DO THIS –
Reproduce everything from the line containing "Where should I" down to the end of the items below, word for word, and leave the pictures out.
——————————
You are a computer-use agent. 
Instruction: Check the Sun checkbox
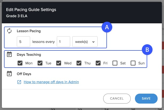click(133, 63)
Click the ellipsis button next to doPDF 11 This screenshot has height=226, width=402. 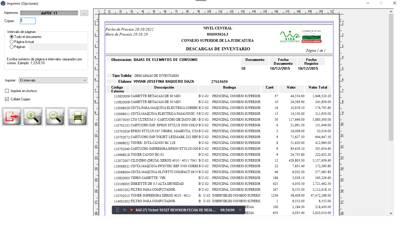coord(84,13)
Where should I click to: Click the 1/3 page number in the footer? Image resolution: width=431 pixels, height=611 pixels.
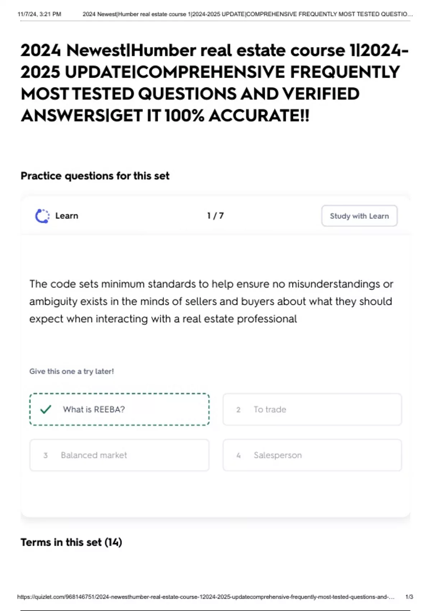409,597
——————————
EXERCISE OUTPUT –
Where should I click to: Click the 1/3 page number in the footer? Image resolution: width=431 pixels, height=611 pixels.
409,597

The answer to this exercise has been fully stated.